The required output is the complete data, repeated without alteration.

---*---

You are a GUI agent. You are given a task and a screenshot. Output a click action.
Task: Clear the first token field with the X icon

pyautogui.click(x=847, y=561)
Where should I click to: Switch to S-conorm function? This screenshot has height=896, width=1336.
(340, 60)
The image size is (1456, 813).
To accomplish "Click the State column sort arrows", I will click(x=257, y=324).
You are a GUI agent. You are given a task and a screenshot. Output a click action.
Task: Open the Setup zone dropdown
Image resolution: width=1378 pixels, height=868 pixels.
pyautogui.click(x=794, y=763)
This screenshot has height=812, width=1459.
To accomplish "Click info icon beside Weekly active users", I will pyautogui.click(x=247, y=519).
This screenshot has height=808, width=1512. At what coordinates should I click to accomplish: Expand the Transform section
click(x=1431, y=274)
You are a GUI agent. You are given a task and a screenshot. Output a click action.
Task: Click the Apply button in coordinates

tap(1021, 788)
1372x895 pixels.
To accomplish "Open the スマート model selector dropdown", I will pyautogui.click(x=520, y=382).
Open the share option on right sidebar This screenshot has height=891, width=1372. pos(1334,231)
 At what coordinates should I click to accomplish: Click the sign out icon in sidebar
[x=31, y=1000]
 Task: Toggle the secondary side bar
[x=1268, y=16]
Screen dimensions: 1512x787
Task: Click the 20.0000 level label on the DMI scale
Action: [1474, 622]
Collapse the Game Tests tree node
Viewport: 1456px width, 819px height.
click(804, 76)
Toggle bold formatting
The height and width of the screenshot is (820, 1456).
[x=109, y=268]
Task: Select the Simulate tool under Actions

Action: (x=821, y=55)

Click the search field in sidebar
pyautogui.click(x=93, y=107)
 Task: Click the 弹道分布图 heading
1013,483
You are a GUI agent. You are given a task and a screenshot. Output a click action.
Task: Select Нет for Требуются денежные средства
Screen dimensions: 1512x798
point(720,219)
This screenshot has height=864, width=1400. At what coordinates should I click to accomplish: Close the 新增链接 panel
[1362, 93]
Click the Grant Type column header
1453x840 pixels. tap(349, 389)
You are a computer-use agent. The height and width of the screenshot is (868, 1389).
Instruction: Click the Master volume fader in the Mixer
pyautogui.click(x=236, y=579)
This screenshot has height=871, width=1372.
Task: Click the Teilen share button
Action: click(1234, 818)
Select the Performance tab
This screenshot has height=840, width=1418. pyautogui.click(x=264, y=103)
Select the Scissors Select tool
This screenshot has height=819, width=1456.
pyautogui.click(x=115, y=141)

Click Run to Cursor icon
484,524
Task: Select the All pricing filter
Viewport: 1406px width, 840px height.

---*---

## Response to this task
You are a GUI agent. You are given a task and a screenshot. Output a click action.
Task: Clear the first token field with the X icon

pyautogui.click(x=847, y=561)
Where should I click to: Switch to S-conorm function? This screenshot has height=896, width=1336.
(340, 60)
The image size is (1456, 813).
To accomplish "Click the State column sort arrows", I will click(x=257, y=324).
You are a GUI agent. You are given a task and a screenshot. Output a click action.
Task: Open the Setup zone dropdown
Image resolution: width=1378 pixels, height=868 pixels.
pyautogui.click(x=794, y=763)
This screenshot has height=812, width=1459.
To accomplish "Click info icon beside Weekly active users", I will pyautogui.click(x=247, y=519).
This screenshot has height=808, width=1512. At what coordinates should I click to accomplish: Expand the Transform section
click(x=1431, y=274)
You are a GUI agent. You are given a task and a screenshot. Output a click action.
Task: Click the Apply button in coordinates

tap(1021, 788)
1372x895 pixels.
To accomplish "Open the スマート model selector dropdown", I will pyautogui.click(x=520, y=382).
Open the share option on right sidebar This screenshot has height=891, width=1372. pos(1334,231)
 At what coordinates should I click to accomplish: Click the sign out icon in sidebar
[x=31, y=1000]
 Task: Toggle the secondary side bar
[x=1268, y=16]
Screen dimensions: 1512x787
Task: Click the 20.0000 level label on the DMI scale
Action: [1474, 622]
Collapse the Game Tests tree node
Viewport: 1456px width, 819px height.
click(804, 76)
Toggle bold formatting
The height and width of the screenshot is (820, 1456).
[x=109, y=268]
Task: Select the Simulate tool under Actions

Action: (x=821, y=55)

Click the search field in sidebar
pyautogui.click(x=93, y=107)
 Task: Click the 弹道分布图 heading
1013,483
You are a GUI agent. You are given a task and a screenshot. Output a click action.
Task: Select Нет for Требуются денежные средства
Screen dimensions: 1512x798
point(720,219)
This screenshot has height=864, width=1400. At what coordinates should I click to accomplish: Close the 新增链接 panel
[1362, 93]
Click the Grant Type column header
1453x840 pixels. tap(349, 389)
You are a computer-use agent. The height and width of the screenshot is (868, 1389).
Instruction: Click the Master volume fader in the Mixer
pyautogui.click(x=236, y=579)
This screenshot has height=871, width=1372.
Task: Click the Teilen share button
Action: click(1234, 818)
Select the Performance tab
This screenshot has height=840, width=1418. pyautogui.click(x=264, y=103)
Select the Scissors Select tool
This screenshot has height=819, width=1456.
pyautogui.click(x=115, y=141)

Click Run to Cursor icon
484,524
Task: Select the All pricing filter
Viewport: 1406px width, 840px height.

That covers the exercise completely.